To be aware, even slightly, of our creative potential is stunning, not just from our liminal vantage point, but in our continuous flow from one moment to the next.

And an awareness of this awareness is where I egotistically plant my own flag of discovery, going as far as to even term this folding conscious process ‘lucid creationary cadence’. I’m not the first one here, but I’ve arrived rather independently.

That there’s this causal fluidity to our reality, baklavaniously layered, through differing dimensions of existence (space, time, meaning) and not just navigable and understandable through our conscious movement, but also fertile and actionable — that requires acknowledgement.

In moving through space and time with a deeper lucid awareness, we can tap into (and thus create) equally deep meanings; not unlike getting behind the sterile interfaces of an operating system into the iridescent networks of nodes and codes.

The causally, temporally and spatially occurring happenstance that we think we have much less control over than we actually do; the minute to minute potential that we swim through without fully appreciating unless we lather it with enough retrospection.

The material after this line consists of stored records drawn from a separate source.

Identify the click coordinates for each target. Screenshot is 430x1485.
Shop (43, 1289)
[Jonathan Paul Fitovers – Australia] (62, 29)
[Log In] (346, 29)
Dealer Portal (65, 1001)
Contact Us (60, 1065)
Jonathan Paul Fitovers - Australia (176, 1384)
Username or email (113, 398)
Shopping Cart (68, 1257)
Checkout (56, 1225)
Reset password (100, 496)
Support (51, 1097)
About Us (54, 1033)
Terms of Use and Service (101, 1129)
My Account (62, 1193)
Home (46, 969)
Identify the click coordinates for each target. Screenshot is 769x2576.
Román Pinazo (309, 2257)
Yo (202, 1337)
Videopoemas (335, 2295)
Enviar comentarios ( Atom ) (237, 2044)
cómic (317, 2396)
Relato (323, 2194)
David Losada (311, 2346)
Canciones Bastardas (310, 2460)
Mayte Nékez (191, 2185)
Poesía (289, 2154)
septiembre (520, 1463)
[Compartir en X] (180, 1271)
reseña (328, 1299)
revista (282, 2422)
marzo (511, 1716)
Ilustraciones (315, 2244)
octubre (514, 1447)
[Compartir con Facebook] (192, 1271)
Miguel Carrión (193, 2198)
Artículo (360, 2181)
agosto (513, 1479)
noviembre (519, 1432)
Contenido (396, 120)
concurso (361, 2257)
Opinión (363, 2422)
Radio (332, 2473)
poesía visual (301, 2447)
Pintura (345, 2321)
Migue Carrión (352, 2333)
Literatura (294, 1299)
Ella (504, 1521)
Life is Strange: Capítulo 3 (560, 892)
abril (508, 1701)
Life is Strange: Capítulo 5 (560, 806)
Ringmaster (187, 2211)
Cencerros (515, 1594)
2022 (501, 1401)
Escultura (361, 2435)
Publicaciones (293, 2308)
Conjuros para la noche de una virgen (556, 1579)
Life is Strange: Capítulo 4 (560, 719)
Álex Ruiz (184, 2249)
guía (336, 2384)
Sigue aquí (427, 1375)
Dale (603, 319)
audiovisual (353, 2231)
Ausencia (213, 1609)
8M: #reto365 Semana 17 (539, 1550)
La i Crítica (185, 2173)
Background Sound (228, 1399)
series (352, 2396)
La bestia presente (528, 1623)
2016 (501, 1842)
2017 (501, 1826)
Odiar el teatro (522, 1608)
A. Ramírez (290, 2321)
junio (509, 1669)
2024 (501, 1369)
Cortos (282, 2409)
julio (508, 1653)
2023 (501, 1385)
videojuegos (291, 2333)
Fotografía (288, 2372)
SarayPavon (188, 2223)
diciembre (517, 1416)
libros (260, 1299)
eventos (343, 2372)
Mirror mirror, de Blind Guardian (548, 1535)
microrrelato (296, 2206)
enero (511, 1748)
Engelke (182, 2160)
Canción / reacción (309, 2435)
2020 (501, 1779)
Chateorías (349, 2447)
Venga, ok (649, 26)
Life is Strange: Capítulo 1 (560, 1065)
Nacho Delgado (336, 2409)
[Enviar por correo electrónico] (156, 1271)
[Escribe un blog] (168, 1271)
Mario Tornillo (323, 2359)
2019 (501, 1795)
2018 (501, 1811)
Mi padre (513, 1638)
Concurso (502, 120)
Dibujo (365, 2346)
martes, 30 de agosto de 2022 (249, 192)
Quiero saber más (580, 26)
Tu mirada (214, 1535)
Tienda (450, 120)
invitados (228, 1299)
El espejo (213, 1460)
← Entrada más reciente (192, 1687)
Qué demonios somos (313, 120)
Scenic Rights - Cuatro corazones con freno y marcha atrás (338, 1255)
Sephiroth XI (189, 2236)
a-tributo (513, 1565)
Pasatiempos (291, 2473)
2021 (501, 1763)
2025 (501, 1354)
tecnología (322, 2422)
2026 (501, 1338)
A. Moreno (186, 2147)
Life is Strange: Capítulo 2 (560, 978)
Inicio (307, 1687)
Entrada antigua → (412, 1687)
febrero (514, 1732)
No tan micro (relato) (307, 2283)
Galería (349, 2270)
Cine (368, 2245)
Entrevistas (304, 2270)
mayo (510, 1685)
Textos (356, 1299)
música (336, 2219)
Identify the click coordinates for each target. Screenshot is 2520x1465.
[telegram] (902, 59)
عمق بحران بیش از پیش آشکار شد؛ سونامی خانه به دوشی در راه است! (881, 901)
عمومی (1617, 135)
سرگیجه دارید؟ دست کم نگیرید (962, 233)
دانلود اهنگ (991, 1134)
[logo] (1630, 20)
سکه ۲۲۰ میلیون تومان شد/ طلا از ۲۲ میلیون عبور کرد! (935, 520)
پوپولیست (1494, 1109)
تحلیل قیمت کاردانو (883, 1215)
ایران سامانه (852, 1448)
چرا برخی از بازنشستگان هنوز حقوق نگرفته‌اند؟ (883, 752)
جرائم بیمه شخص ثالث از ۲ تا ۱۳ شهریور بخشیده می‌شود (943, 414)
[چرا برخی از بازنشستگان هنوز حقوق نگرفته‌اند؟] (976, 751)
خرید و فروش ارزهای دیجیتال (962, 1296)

To saunter through the meshwork of cause-and-effect existence while engineering some kind of temporal creativity, whether we use it for grandiose purposes of moving mountains and creating legacies or simply finding ways to get ourselves out of bed faster in the morning; it’s a subjective enterprise — but the interesting thing is that somehow penetrates into the objective side of reality too.

In every moment we enter and exit, through every opportunity we grow and every possibility we collapse via our discerning conscious navigation through space and time, there is a creationary element that ripples from past to present, into the future.

To flow through through such moments and possibilities with as much lucidity as we’re afforded — it’s quite remarkable; to apply that conscious potential, as we do in all that we do, that’s something entirely indescribable.